New pulses of decay chorus in unison with the stronger one. Some from the house, others from the hay at the foot of the loft. More and more appear as the loud drumming continues. The decay spreads.
I scramble out of bed, waking Nox. The beetle hisses at my alarm and lands on my shoulder, opening and shuttering his wings with agitation that washes over me.
Sliding down the ladder and out the door, I enter the icy darkness of the village, silent as the grave.
The drumming pulses stop then. I cannot trace their origin anymore.
Nox dances around my head before flying low along the ground. I follow. Maybe he can sense more than me.
I flare [Detect Decay], burning through mana, stretching myself. Pulses echo around me, but they are weak. Nox continues to guide me until we reach the outskirts of the village, then he lands on the hard earth and walks in a circle, over and over.
I kneel next to him. [Detect Decay] still sends me pulses, but nothing different—no, there is something. I put my hand on the dirt in the middle of Nox’s small circle and feel it. Like a root. A thick root of decay that branches into segments that lead through the village.
One leads towards Honep’s home, another towards the Elder’s stone house.
“Sevorn?”
I’m kneeling by Taren’s home when Marlene speaks. I don’t move. Nox climbs my arm and under my shirt in the darkness. He’s invisible there.
“What…what are you doing so late at night? I saw you, stalking around…touching the ground near people’s houses…”
I cannot lie. Not to this woman. “I am…searching,” I say. “I can sense something affecting the homes. Like decay.”
“This is one of your [Skills]? And the healing too?”
I nod. “I sense decay. That’s how I find mushrooms for you.”
Marlene’s face is cast in the moonlight, so pale. “Decay. What kind of [Class] does that come from?”
“I don’t know,” I say, though I suspect it isn’t a good kind.
Maybe she does as well, but she doesn’t say it. She shifts her shawl. “Where does the decay lead?”
I hadn’t gotten that far yet.
Without Nox, I must rely on my own [Skill] to trace the threads of decay that form a web through Ashgrove. Marlene follows behind me. We do not speak.
I catch a stronger pulse of decay at the thicker roots near the surface of the ground. I wonder if I can dig it up. We follow its winding path to the edge of the village, near the forest, where an old granary stands, one of three.

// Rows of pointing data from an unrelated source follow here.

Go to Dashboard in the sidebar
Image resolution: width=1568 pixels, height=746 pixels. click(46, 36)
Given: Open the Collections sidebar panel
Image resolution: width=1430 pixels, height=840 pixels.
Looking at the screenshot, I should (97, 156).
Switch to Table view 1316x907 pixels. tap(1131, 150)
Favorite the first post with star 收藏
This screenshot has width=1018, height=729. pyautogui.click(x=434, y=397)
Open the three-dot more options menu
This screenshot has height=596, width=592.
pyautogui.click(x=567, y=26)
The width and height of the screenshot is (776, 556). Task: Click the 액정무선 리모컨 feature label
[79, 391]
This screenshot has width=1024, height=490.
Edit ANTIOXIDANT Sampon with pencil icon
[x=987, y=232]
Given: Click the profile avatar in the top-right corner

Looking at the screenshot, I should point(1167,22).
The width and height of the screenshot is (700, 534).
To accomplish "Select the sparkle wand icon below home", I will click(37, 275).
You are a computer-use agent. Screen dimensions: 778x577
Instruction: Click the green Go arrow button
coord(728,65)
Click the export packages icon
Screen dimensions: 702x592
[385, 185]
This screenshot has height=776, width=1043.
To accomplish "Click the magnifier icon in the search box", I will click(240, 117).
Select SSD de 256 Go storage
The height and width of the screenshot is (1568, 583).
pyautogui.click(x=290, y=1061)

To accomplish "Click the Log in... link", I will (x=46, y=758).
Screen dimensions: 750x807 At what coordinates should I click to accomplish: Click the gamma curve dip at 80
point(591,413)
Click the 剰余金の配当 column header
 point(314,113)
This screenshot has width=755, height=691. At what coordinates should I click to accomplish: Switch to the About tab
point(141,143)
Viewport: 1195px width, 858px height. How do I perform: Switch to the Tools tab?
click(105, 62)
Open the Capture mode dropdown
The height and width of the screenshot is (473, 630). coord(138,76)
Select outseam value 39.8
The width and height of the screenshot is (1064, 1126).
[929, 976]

Surplus wheat and produce is stocked here, for selling to traders or filling bellies throughout winter and early spring.
My mana empties and my decay vision disappears.
A chain and lock restrict access, but I tug at the handle until I jar the door a crack.
One whiff of the room sends me reeling. Powerful decay, by the scent of it, but with no mana, I have no proper sense of the scale.
“There’s something in there,” I say as I close the door, “something causing the food stores to rot.”
She must smell the odor too, because she doesn’t question me. “Elder Rorahn will handle this, child. For now, we should rest.”
That nameless raven from before, with no description or level, swoops in from the darkness and lands atop ?the granary. Marlene shivers.
I don’t, because I believe I’m to blame for the omen.